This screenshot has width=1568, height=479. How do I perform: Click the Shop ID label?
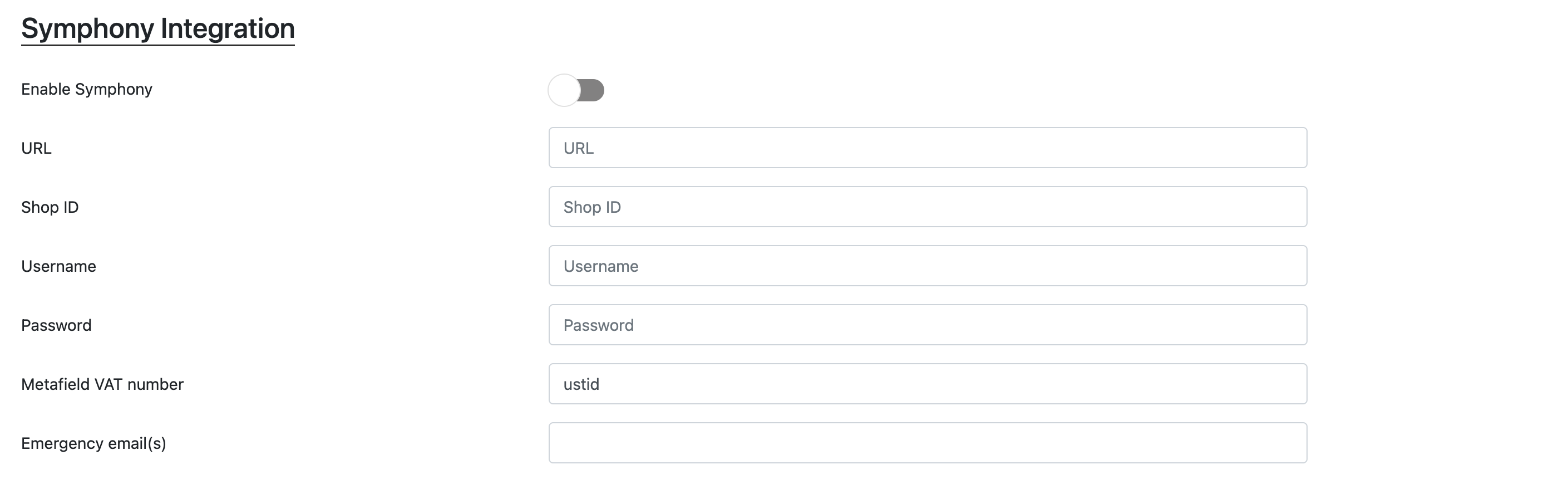click(50, 207)
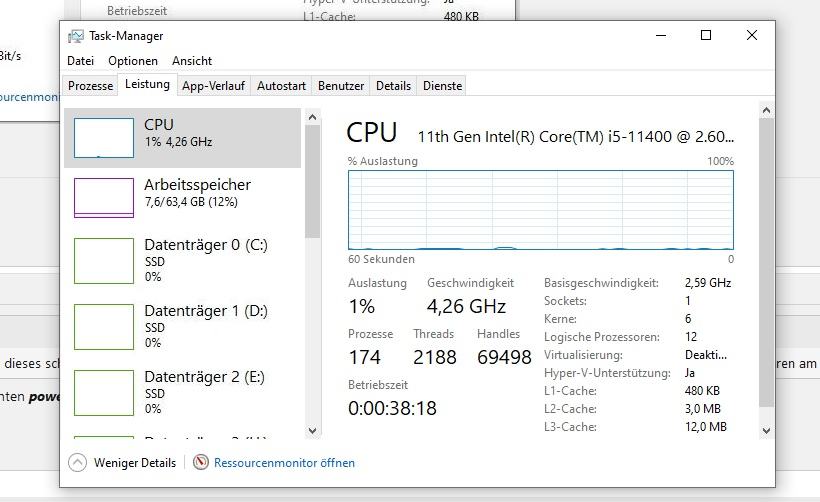Click the CPU % Auslastung graph area

541,210
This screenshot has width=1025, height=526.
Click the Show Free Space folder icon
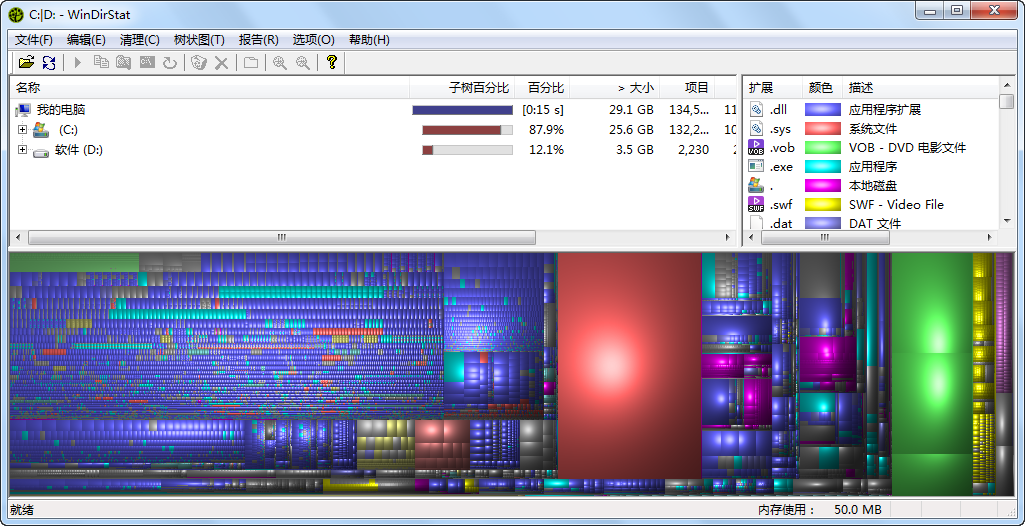pyautogui.click(x=251, y=62)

##############################

Write the listing out exactly, apart from its pictures.

- _Exercise result_
This screenshot has width=1568, height=479. How do I perform: Click the Shop ID label?
click(50, 207)
Click the CPU % Auslastung graph area

541,210
This screenshot has width=1025, height=526.
Click the Show Free Space folder icon
pyautogui.click(x=251, y=62)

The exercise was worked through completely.